I can see a few issues with that. For instance, what if one cable is broken? How would the cables past the broken one know that they are not connected to the pool? Or what happens if you have wires going in a loop after being disconnected from any energy source? I believe it's tiny issues like these why it's better to have some sort of cable traversing function. Plus, no need to write any of the information on disk.

I'm willing to support whatever idea you have, but it needs to take into account all these tiny issues.

commented

Well if you're pool was stored as a self populating node graph, it would fairly trivial to split the pool on a node. Trickiest part is that you'd need to do a little path searching between the two disconnected nodes to see if there is an alternative route.

commented

Why not ditch the concept of having a place-able block for the cable, and I hate to say this, take a page from build craft and it's land mark system, provided that their is a special overhanging pole straight within x (16) blocks of the last, a decoration cable is displayed like the red line that connects the land marks. that way you would only need to network the poles which is a lot less calculating.

You could make a spool of cable item that one can use to connect poles to one another which is consumed in the process, giving user control on the network layout, and if for any reason the connection is lost, two snapped cable items could drop, or something like that.

commented

The concept of a spool was exactly my plan initially, but for it to be successful, I can't use the TileMachineDelta block that Railcraft uses for all its electrical wires (or at least I didn't manage to get it working properly).

commented

I like mrfrase3's idea.

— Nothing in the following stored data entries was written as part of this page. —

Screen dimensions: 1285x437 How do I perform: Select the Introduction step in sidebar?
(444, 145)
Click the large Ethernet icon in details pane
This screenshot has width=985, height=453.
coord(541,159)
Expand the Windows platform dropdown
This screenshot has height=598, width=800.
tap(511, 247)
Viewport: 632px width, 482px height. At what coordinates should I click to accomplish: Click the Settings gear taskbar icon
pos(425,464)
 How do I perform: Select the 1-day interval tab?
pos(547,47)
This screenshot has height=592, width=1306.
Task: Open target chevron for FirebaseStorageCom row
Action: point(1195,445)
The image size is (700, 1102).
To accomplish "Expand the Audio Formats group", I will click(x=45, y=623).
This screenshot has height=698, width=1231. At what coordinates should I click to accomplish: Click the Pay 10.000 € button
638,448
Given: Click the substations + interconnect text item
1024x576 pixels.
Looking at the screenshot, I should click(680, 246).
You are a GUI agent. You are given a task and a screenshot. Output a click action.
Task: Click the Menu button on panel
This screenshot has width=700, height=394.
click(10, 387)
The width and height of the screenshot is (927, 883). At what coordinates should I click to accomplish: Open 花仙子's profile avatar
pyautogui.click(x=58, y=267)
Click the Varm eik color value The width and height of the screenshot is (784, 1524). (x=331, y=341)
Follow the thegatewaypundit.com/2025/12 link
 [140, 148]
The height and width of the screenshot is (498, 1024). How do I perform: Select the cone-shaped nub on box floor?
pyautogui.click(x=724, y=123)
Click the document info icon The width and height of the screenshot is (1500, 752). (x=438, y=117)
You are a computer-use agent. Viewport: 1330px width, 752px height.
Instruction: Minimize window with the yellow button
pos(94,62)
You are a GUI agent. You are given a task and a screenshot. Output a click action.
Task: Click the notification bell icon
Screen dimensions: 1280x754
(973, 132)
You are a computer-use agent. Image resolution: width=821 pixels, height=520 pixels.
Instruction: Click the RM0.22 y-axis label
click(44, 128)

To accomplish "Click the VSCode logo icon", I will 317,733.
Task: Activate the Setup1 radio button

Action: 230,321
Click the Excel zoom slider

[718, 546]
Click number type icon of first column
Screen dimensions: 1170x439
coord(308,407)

From a user standpoint, placing a bunch of wires in the air one block at a time seems pretty tedious. especially if the wire has a small cross-section with which to click on.

commented

It could be done in the same way the Force Track Emitter works. Place your "markers/power poles" whatever you want to call it, and then just spawn blocks in between them. It shouldn't matter whether they are machine blocks or not (and honestly there is nothing forcing them to be machine blocks anyway).

commented

Pretty much what I was going to mention, and they can just check each end on a block update whether they're still being supported.